I read David weber's light but enjoyable young adult Fire Season,and Treecat Wars,about how Honor Harrington's ancestor first met and interacted with the treecats.Kept mixing the treecats up in my head with H Beam Piper's fuzzies,same sort of feel to the books.
Seanan McGuire's A Local Habitation was only so-so.I am somewhat disappointed in this series,even if it is about the Fae. wont make much effort finding more of the books.
Also not to happy with Catherynne M Valente's The Girl Who Soared above Fairyland and Cut the Moon in Two. In the first two books of the series the rich ornate and elaborate style was fascinating and enriched the story. This outing the style overwhelmed the story,seemed to me to be saying look at me arent I a clever writer. Wont bother with the other 3 or 4 books in the series.
Ben Aaronovitch's The Furthest Station was good fun as usual,though we saw little of the river deities this time,It was very short,more like a novella put out to prevent us being irritated at a long gap between books.

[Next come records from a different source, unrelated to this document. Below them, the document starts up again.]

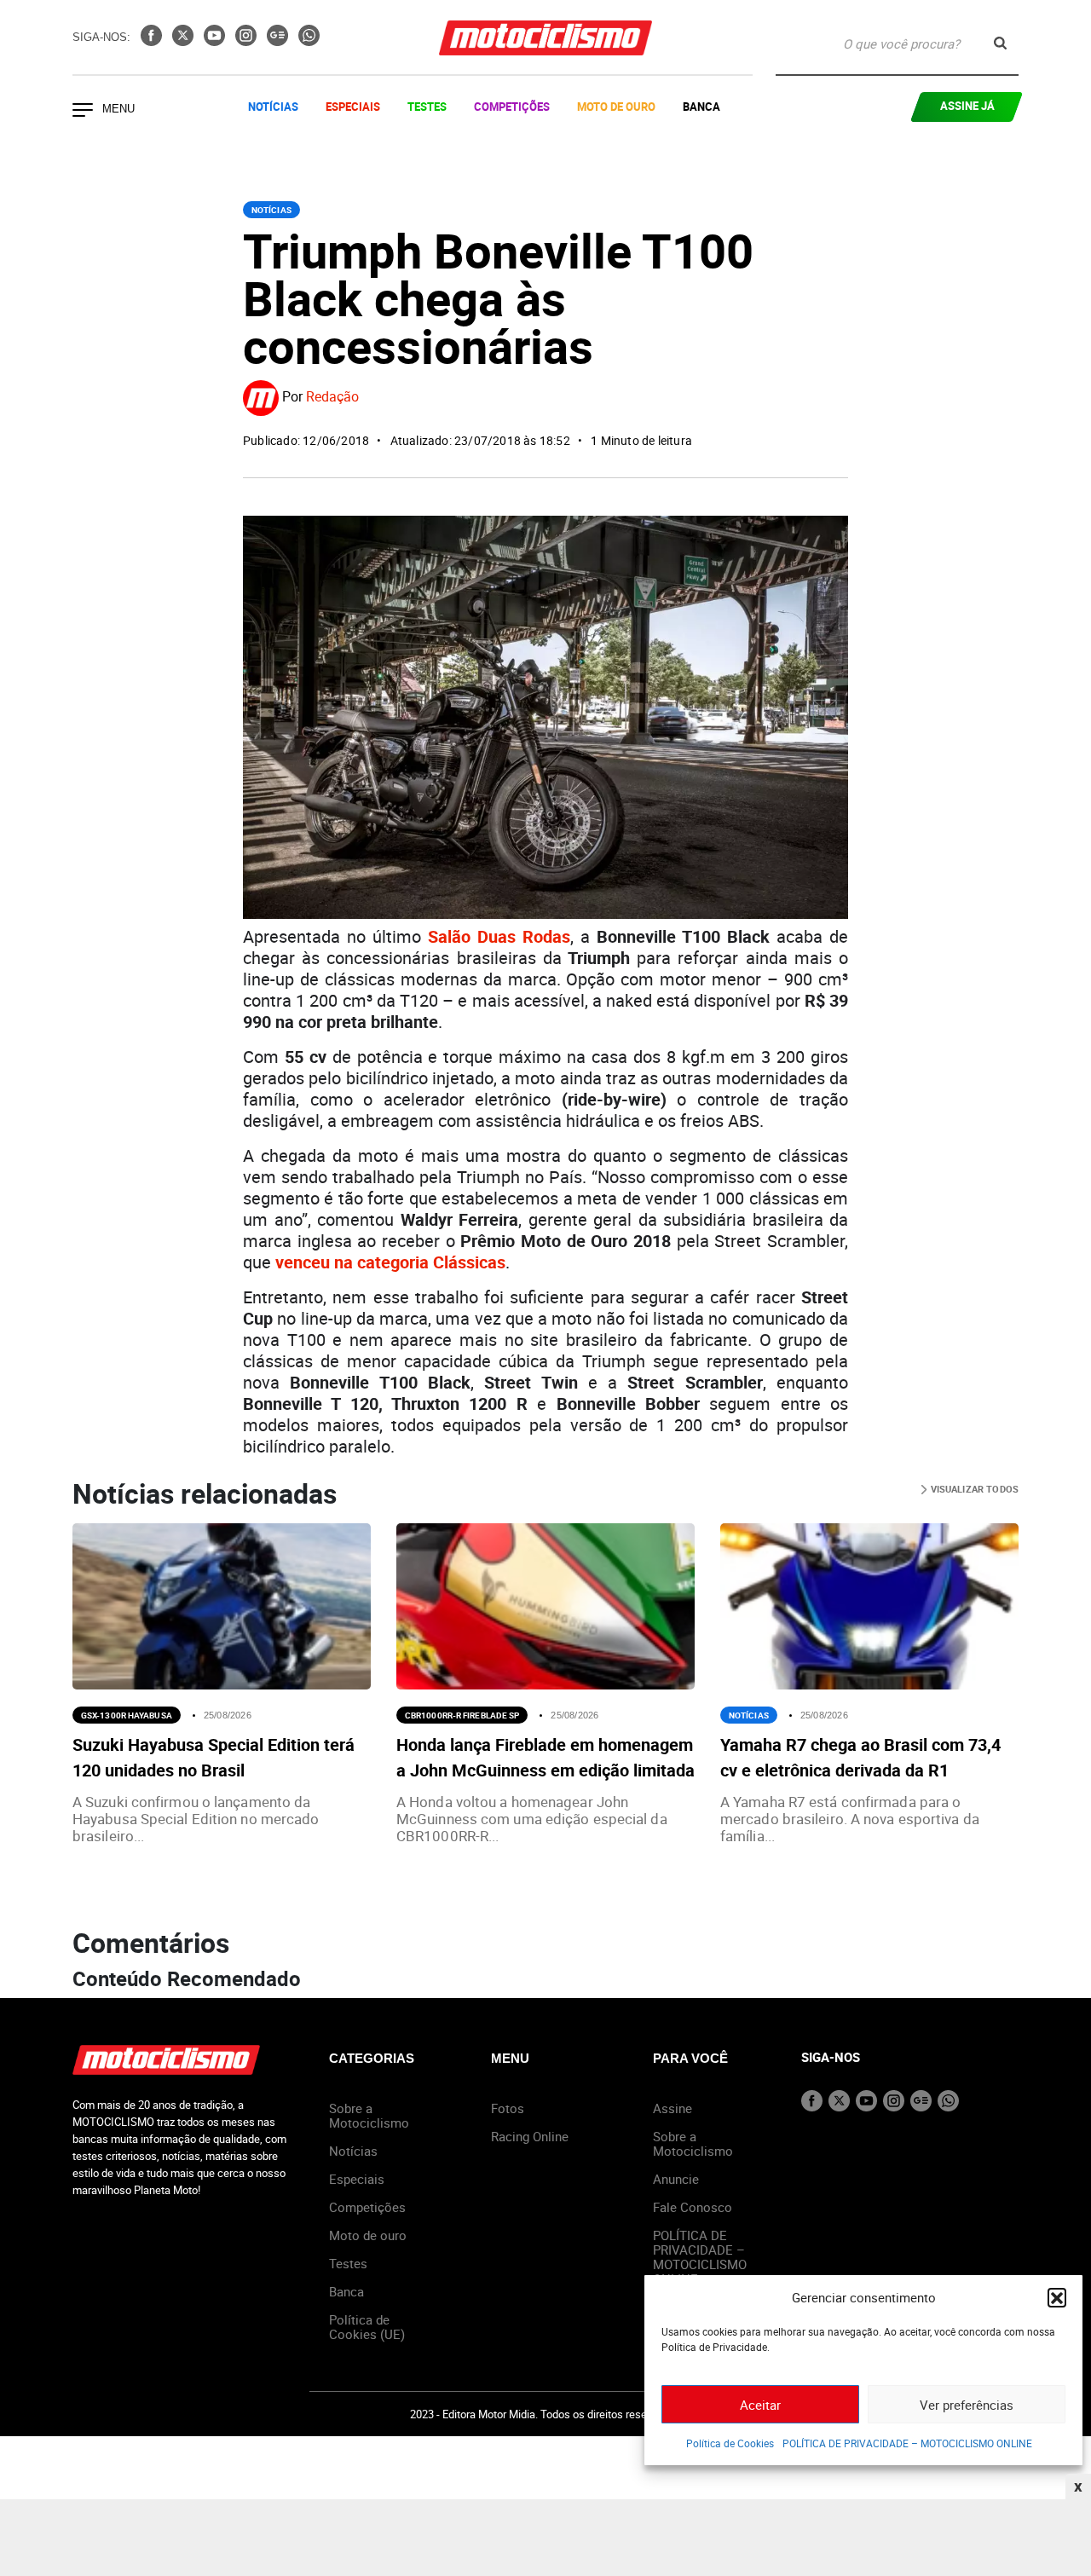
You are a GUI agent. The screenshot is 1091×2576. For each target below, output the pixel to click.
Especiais (353, 106)
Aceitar (760, 2404)
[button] (1056, 2297)
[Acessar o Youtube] (216, 41)
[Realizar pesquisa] (1000, 43)
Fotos (507, 2108)
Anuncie (676, 2178)
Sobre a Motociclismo (369, 2115)
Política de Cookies (730, 2443)
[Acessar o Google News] (279, 41)
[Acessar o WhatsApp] (309, 41)
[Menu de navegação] (82, 111)
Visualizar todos (973, 1488)
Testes (427, 106)
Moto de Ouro (616, 106)
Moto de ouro (368, 2235)
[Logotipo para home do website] (545, 38)
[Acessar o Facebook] (153, 41)
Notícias (273, 106)
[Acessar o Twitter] (184, 41)
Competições (512, 106)
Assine (672, 2108)
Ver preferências (966, 2404)
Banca (701, 106)
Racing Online (530, 2136)
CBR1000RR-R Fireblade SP (462, 1715)
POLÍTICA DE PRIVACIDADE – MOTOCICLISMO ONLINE (907, 2443)
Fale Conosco (692, 2206)
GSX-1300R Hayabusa (126, 1715)
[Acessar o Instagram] (247, 41)
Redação (332, 397)
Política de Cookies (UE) (367, 2326)
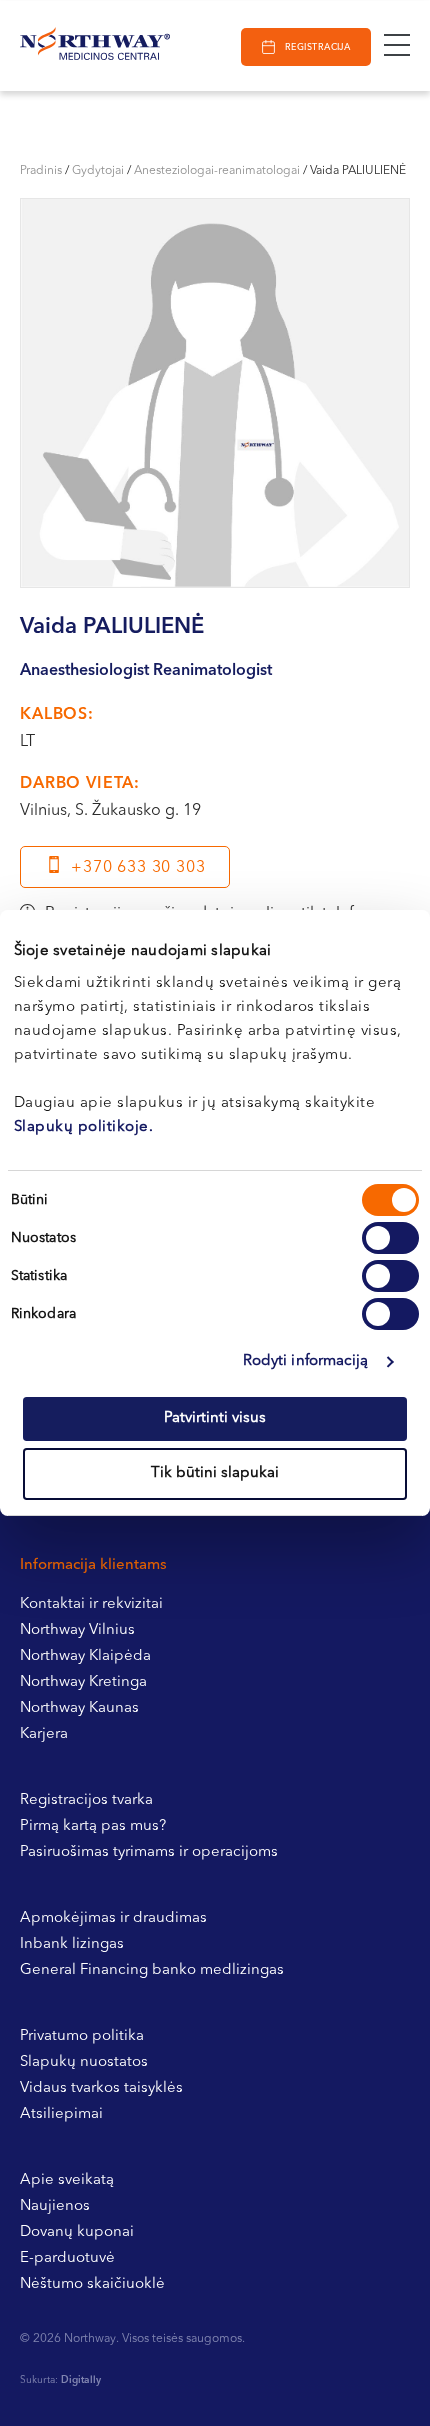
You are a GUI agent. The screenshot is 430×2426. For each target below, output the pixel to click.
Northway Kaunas (79, 1708)
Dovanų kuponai (77, 2232)
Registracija (317, 47)
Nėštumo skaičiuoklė (92, 2284)
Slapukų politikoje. (84, 1127)
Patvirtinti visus (215, 1418)
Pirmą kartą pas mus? (93, 1826)
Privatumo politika (82, 2036)
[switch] (390, 1238)
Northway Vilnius (77, 1630)
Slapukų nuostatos (84, 2062)
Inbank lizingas (72, 1944)
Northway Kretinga (83, 1682)
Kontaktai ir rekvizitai (91, 1604)
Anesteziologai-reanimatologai (217, 171)
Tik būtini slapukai (215, 1473)
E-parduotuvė (67, 2258)
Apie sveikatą (67, 2180)
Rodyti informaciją (306, 1361)
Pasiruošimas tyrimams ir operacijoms (149, 1852)
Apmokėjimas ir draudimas (113, 1918)
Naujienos (55, 2206)
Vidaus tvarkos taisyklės (101, 2088)
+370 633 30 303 (138, 868)
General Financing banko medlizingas (152, 1970)
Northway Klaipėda (85, 1656)
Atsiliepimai (61, 2114)
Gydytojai (98, 171)
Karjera (44, 1734)
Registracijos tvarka (86, 1800)
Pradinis (41, 171)
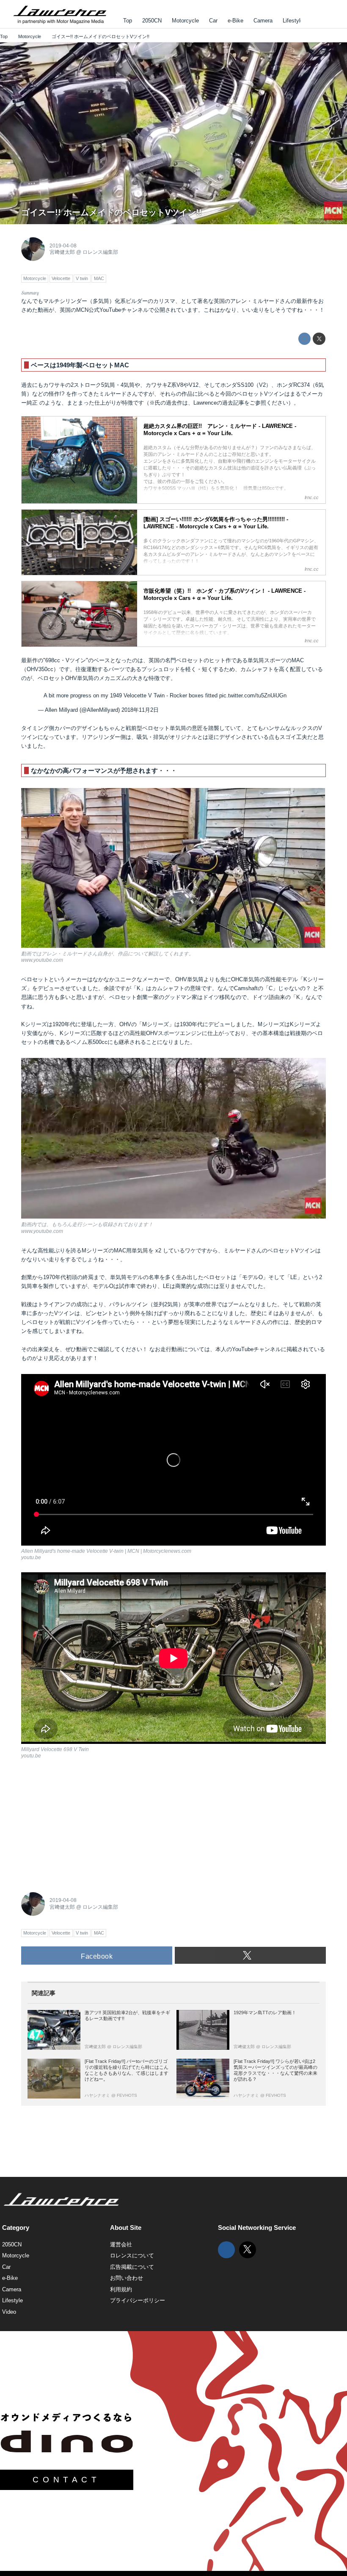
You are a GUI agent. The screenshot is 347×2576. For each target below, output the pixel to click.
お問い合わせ (126, 2278)
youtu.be (31, 1557)
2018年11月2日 (140, 710)
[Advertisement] (84, 1823)
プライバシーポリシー (137, 2300)
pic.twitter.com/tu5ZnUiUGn (252, 696)
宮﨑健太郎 (62, 252)
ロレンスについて (132, 2255)
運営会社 (121, 2244)
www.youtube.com (327, 221)
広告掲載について (132, 2267)
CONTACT (66, 2479)
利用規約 (121, 2289)
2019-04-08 (63, 246)
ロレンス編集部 (100, 252)
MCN (82, 310)
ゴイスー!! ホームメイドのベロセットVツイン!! (111, 212)
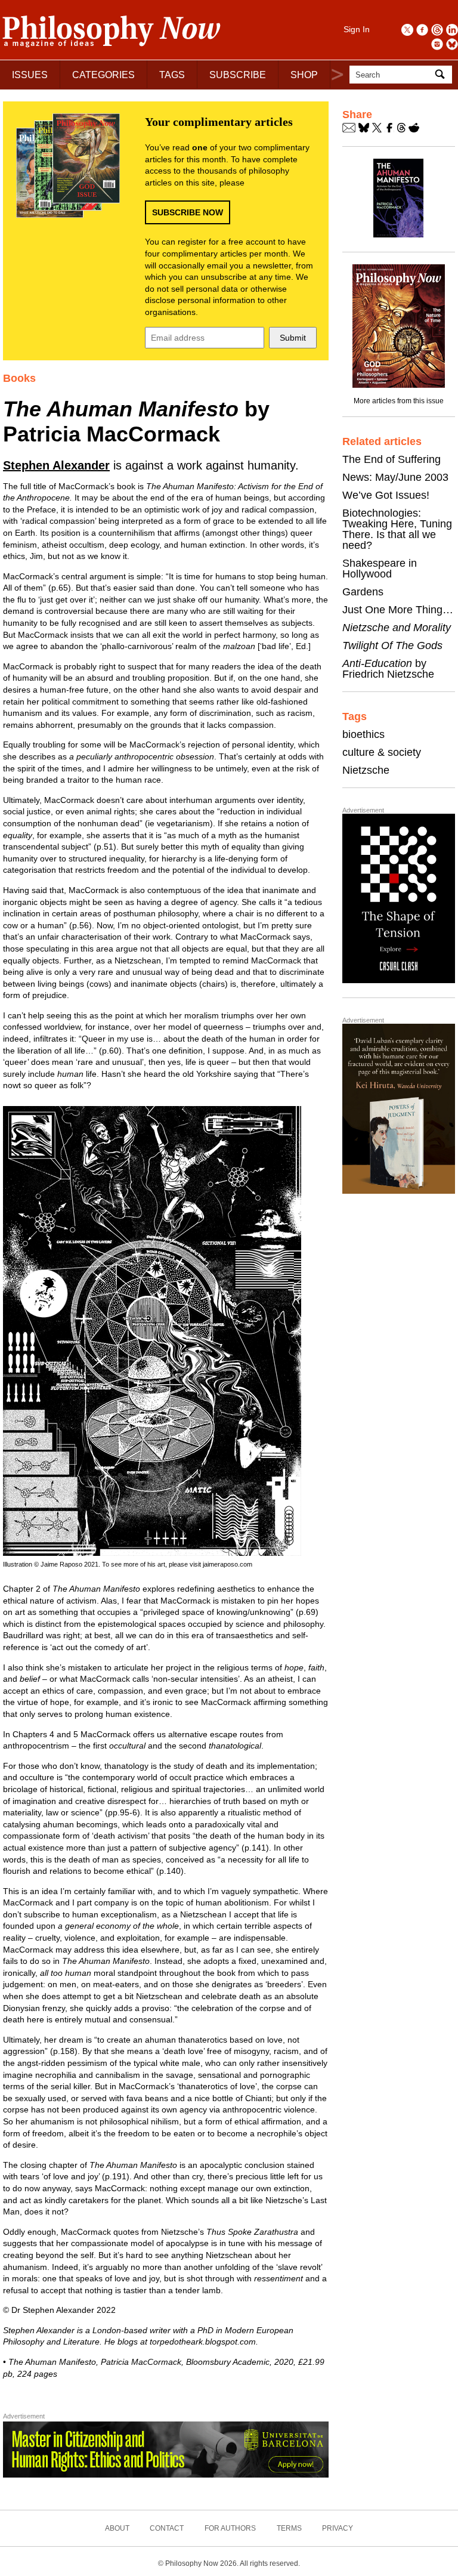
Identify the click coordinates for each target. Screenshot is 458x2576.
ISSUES (30, 75)
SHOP (304, 75)
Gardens (362, 592)
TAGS (172, 75)
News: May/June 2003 (395, 477)
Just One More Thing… (397, 610)
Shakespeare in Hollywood (379, 568)
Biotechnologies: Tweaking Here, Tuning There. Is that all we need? (397, 529)
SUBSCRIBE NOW (187, 212)
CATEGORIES (103, 75)
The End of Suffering (391, 459)
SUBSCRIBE (237, 75)
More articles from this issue (399, 401)
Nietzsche (365, 770)
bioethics (363, 734)
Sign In (357, 29)
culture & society (381, 752)
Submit (293, 337)
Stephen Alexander (56, 465)
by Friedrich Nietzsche (388, 668)
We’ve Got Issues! (385, 495)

Andre Norton's Night of Masks was a typically enjoyable read,competently written,aimed at the youth market,but she was never afraid to put in harsh issues. This one was about an orphan hideously scarred in a spaceship crash and his desperation to do anything to earn surgery to heal his face.
Edgar Rice Burroughs Chessmen of Mars was surprisingly gruesome at times,but good fun. Next in the series is Mastermind of Mars - if I can find it.
And last but certainly not least I enjoyed a reread of Larry Niven's Ringworld,just as much fun now as several decades ago. Still probably the most famous,and one of the most awesome, Big Dumb Objects ever devised. An artifact, a created enviroment a mere 3 million times the area of the earth? Awesome indeed!
And thats it,not much to show for over 2 months.
I am about 150 pages into N K Jemison's The Fifth Season. Interesting world building but certainly not full of joy and laughter!. Also ready to start Greg Bear's Darwin's Radio but I am behind in my planned reading to complete 17 Hugo and Nebula winners this year.Real life poking its ugly nose into my plans.Grrr!